On Fri, 1 Nov 2019 19:24:05 +0000 Chris Down <chris@chrisdown.name> wrote: > Andrew Morton writes: > >> > The only scenario I can construct in my head is that someone has built > >> > something to watch drop_caches for modification, but we already have the > >> > kmsg output for that. > > > >The scenario is that something opens /proc/sys/vm/drop_caches for > >reading, gets unexpected EPERM and blows up? > > Right, but... > > >OK. What if we make reads always return "0"? That will fix the > >misleading output and is more backwards-compatible? > > ...I'm not convinced that if an application has no error boundary for that > EPERM that it can tolerate a change in behaviour, either. I mean, if it's > opening it at all, presumably it intends to do *something* based on the value > (regardless of import or lack thereof).
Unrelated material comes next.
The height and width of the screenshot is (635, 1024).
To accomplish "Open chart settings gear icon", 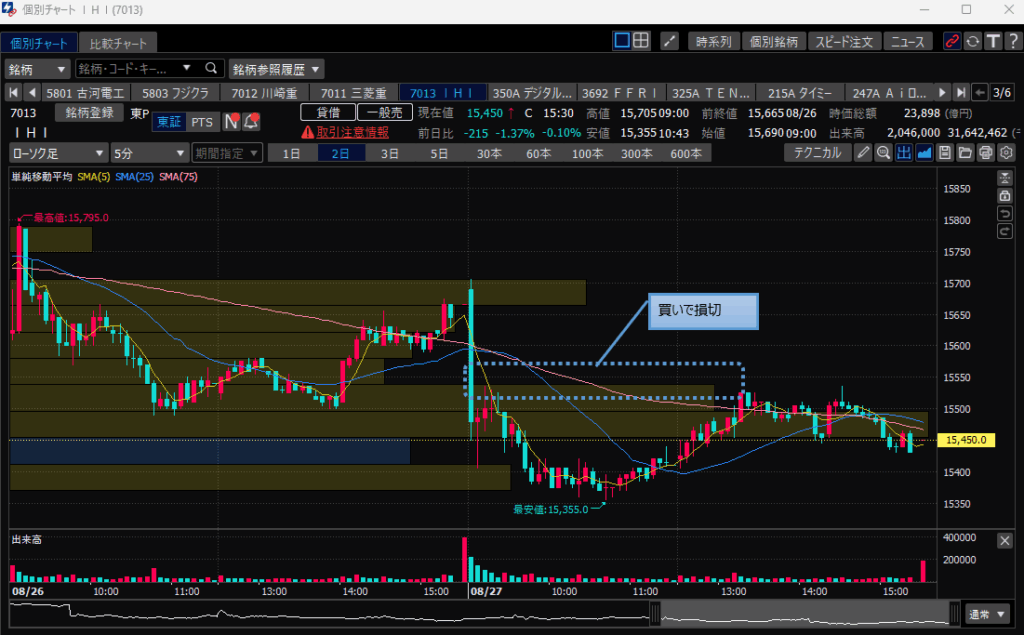I will pyautogui.click(x=1006, y=153).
It may do nothing, but it's not > possible to know whether that's better or worse than blowing up. > > I have mixed feelings on this one. Pragmatically, as someone who programs in > userspace, I'd like failures based on changes in infrastructure to be loud, not > silent. If I'm doing something which doesn't work, I'd like to know about it. > Of course, one can make the argument that as a user of such an application, > sometimes you don't have that luxury. > > Either change is an upgrade from the current situation, at least. I prefer > towards whatever makes the API the least confusing, which appears to be > Johannes' original change, but I'd support a patch which always set it to > 0 instead if it was deemed safer. On the other hand.. As I mentioned earlier, if someone's code is failing because of the permissions change, they can chmod /proc/sys/vm/drop_caches at boot time and be happy. They have no such workaround if their software misbehaves due to a read always returning "0".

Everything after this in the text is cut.